Provided material:

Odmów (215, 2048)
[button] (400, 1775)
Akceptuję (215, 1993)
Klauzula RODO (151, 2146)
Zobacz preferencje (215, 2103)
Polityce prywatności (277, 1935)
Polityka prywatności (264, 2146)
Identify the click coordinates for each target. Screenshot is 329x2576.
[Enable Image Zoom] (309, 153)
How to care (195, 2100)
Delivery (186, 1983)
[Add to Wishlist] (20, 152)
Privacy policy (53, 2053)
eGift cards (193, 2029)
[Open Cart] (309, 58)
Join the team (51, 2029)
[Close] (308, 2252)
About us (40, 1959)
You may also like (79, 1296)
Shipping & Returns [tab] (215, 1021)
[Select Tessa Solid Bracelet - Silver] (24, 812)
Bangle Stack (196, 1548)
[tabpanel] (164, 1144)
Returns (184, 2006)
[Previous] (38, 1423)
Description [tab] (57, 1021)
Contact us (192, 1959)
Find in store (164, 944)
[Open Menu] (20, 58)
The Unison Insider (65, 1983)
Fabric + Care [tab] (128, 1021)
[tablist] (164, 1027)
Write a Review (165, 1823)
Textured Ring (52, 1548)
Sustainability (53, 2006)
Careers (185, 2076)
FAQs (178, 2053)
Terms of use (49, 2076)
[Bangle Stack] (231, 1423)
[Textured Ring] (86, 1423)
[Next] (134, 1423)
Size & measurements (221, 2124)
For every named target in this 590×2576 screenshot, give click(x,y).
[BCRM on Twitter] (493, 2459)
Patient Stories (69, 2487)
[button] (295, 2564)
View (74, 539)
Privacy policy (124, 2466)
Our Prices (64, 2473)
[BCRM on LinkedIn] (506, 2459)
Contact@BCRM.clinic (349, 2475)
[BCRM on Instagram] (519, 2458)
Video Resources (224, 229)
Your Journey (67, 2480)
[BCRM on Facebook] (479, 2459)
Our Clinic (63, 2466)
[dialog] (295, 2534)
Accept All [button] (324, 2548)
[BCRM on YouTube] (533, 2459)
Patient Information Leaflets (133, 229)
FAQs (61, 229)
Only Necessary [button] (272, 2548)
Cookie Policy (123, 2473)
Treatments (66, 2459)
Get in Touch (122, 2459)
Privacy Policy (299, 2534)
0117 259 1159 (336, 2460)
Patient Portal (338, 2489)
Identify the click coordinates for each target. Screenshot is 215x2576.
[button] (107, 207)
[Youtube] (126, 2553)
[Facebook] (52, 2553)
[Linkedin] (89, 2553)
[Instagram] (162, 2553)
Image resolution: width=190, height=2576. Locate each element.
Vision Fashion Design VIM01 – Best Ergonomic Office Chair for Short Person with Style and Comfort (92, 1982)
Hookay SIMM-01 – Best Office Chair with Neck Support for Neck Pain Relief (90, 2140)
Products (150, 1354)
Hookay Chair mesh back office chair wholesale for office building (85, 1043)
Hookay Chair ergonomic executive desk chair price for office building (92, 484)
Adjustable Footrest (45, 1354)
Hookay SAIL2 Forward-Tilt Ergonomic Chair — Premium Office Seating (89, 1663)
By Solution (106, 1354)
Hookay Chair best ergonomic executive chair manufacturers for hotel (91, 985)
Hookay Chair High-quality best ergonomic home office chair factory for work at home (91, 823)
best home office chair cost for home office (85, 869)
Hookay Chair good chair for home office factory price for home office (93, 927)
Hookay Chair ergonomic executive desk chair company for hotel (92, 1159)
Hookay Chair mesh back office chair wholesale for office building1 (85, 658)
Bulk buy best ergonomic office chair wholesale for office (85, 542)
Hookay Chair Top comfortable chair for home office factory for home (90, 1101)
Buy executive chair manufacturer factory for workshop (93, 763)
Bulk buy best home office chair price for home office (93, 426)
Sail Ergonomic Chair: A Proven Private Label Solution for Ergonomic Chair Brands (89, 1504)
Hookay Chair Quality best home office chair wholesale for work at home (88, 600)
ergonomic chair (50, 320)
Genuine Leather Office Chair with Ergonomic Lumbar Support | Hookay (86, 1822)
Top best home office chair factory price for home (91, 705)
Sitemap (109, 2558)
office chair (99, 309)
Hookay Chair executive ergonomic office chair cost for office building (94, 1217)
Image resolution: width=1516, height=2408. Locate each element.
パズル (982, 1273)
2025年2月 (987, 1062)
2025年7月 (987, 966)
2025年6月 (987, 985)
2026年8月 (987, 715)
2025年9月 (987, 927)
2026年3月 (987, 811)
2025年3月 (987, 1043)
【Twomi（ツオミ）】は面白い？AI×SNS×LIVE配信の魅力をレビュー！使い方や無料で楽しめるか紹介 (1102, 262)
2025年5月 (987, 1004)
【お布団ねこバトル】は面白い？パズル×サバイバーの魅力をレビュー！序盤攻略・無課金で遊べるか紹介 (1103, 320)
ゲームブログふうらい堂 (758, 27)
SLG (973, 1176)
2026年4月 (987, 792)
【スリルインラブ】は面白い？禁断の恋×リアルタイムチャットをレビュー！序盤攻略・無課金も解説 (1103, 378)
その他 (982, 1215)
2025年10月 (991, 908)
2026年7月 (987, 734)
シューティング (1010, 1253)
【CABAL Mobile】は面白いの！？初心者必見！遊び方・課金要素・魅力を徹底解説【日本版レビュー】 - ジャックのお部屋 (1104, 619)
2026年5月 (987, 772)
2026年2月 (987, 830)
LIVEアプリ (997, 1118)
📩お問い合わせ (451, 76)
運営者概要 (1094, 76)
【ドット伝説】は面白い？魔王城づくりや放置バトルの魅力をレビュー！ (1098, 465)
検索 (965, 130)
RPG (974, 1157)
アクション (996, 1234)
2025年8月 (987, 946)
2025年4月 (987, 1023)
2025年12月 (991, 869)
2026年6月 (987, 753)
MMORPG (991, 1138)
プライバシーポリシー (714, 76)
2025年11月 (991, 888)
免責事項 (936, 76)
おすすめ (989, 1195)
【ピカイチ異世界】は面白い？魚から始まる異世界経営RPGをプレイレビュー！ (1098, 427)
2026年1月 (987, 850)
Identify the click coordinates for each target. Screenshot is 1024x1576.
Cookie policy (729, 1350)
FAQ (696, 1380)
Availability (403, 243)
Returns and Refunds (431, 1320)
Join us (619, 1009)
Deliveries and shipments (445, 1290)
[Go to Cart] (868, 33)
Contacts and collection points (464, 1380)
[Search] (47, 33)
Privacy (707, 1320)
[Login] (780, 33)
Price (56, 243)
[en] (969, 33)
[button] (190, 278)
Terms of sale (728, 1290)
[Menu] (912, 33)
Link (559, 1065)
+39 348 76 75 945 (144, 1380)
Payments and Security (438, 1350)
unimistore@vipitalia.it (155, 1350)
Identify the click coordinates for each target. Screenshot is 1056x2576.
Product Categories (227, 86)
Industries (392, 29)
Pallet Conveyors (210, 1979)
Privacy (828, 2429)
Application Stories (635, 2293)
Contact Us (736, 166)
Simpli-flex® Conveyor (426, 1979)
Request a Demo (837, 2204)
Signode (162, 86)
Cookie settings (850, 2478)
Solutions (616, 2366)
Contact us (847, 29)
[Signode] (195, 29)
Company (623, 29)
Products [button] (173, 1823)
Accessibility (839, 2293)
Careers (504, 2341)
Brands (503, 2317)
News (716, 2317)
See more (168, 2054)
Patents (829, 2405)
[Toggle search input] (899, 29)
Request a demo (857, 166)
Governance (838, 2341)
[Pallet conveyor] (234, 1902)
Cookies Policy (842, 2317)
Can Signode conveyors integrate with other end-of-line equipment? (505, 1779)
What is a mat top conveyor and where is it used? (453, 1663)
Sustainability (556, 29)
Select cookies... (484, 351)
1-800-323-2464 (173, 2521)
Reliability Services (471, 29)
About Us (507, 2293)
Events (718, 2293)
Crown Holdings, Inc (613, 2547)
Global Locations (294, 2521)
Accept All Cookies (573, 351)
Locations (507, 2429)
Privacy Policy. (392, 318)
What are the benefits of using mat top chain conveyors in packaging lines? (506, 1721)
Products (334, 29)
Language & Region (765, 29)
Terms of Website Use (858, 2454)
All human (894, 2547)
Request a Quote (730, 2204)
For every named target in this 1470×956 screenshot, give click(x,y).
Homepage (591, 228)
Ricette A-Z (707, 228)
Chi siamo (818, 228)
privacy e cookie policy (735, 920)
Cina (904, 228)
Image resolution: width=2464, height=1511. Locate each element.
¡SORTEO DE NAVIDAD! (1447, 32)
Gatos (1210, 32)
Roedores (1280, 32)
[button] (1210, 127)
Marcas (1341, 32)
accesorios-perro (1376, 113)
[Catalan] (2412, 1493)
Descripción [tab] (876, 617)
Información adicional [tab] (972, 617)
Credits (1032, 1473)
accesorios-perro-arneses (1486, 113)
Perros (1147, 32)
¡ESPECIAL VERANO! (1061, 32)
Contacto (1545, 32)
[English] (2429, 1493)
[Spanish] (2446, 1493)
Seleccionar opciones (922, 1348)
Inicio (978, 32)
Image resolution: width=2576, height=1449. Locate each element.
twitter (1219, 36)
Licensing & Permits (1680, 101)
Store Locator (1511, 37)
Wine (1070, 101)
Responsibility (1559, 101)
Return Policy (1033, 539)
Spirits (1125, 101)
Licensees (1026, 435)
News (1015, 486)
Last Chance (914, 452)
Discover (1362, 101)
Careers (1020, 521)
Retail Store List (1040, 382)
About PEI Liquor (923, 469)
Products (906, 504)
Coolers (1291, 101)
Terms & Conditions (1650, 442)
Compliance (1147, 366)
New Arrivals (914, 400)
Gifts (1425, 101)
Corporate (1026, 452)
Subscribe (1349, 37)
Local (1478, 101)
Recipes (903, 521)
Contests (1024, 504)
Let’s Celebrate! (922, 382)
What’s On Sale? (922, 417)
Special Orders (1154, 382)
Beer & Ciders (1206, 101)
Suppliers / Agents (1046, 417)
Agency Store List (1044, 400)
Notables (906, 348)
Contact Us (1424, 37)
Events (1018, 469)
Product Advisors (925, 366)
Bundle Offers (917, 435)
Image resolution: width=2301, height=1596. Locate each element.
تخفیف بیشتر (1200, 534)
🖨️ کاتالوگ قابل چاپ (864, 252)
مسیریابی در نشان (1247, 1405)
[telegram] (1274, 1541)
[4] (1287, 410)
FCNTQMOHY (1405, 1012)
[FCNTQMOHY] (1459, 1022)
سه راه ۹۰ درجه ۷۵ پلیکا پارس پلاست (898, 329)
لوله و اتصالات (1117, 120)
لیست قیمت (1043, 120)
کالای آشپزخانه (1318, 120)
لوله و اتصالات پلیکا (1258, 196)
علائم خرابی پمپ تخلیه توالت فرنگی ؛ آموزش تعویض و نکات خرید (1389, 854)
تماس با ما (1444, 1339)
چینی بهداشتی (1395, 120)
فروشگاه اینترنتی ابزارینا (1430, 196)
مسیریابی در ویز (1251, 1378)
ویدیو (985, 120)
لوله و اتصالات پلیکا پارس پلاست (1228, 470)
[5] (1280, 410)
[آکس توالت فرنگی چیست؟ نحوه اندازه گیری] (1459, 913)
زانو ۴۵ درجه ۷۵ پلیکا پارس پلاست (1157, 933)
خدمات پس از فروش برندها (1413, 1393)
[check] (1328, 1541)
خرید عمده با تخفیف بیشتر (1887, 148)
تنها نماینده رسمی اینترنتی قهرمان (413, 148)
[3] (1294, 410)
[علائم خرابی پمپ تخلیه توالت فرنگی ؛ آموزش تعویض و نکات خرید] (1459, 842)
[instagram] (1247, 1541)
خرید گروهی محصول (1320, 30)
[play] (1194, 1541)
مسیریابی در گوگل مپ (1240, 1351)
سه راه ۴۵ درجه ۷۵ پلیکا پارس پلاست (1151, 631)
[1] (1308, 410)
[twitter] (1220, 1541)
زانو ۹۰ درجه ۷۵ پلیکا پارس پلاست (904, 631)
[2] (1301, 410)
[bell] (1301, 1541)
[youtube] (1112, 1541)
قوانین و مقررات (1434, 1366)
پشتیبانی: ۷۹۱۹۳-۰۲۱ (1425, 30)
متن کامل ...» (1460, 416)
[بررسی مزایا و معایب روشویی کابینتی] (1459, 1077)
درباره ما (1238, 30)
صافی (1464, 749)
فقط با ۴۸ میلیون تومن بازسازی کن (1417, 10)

Exercise details:
Only one stretch of the records above is wanted: the lines between the one holding "[Linkedin] (89, 2553)" and the one holding "Products (150, 1354)", inclusive, reproduced exactly.

Reply:
[Linkedin] (89, 2553)
[Instagram] (162, 2553)
Image resolution: width=190, height=2576. Locate each element.
Vision Fashion Design VIM01 – Best Ergonomic Office Chair for Short Person with Style and Comfort (92, 1982)
Hookay SIMM-01 – Best Office Chair with Neck Support for Neck Pain Relief (90, 2140)
Products (150, 1354)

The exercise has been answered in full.